Modern academic literature often describes this resemblance as evidence of direct influence. This view is supported by several nineteenth-century Jewish writers who explicitly stated that Lefin adapted Franklin’s method and reformulated it for a Jewish ethical framework. In addition, unpublished German-language manuscripts attributed to Lefin, identified in the early twentieth century, refer to Franklin’s method of moral improvement, suggesting that Lefin was familiar with Franklin’s writings and privately acknowledged this influence.

At the same time, Lefin did not cite Franklin by name in the Hebrew text of Heshbon HaNefesh. The work is presented entirely within a traditional Jewish framework, grounding character refinement in service of God, repentance, and moral accountability as understood in classical Jewish ethics. The traits themselves are treated flexibly, and the program is explicitly subordinated to religious aims rather than civic or philosophical virtue. As a result, many rabbinic authorities and later Musar figures understood the work as fully compatible with Orthodox Jewish values.

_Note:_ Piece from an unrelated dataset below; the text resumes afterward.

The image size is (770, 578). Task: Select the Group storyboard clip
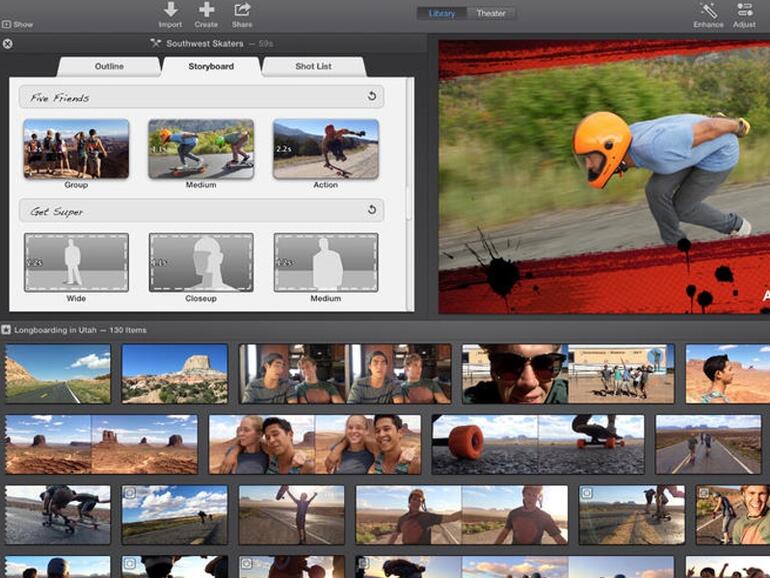click(76, 149)
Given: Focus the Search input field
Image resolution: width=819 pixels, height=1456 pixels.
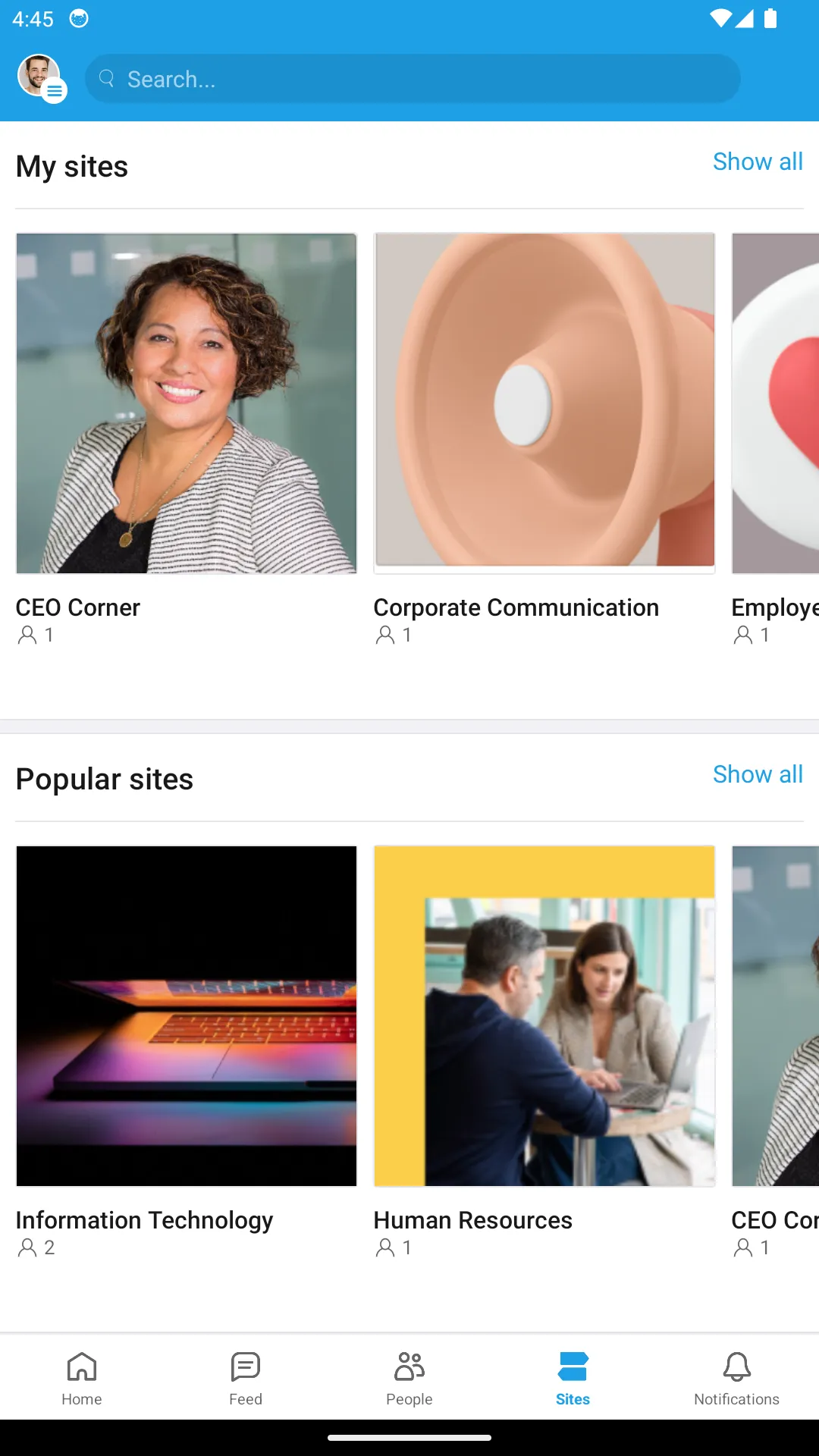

The book’s acceptance and endorsement within the Musar movement—most notably by Rabbi Yisrael Salanter and Rabbi Yitzchak Isaac Sher, who wrote a foreword to later editions—indicates that its method was viewed as a neutral or permissible tool rather than as an expression of Enlightenment ideology. In this reading, Lefin’s use of a systematic technique associated with Franklin reflects methodological borrowing rather than philosophical alignment. Consequently, while the relationship between Heshbon HaNefesh and Franklin’s ethical program is widely acknowledged at the level of structure and technique, its substance and purpose remain firmly rooted in traditional Jewish moral thought.

== Legacy ==
In addition to influencing the Haskalah movement, Lefin's work was also embraced by Musar movement leaders. Rabbi Yisrael Salanter, founder of the Musar movement, recommended Heshbon HaNefesh as a legitimate tool for ethical development. Rabbi Yitzchak Sher, rosh yeshiva of Slabodka Yeshiva (Lithuania), wrote a foreword to later editions of the work, situating it firmly within the Orthodox Musar tradition. Heshbon HaNefesh remains in print and continues to be studied, including within Musar-influenced Orthodox communities. His work is often cited as a bridge between classical Jewish ethics and later systematic approaches to character development.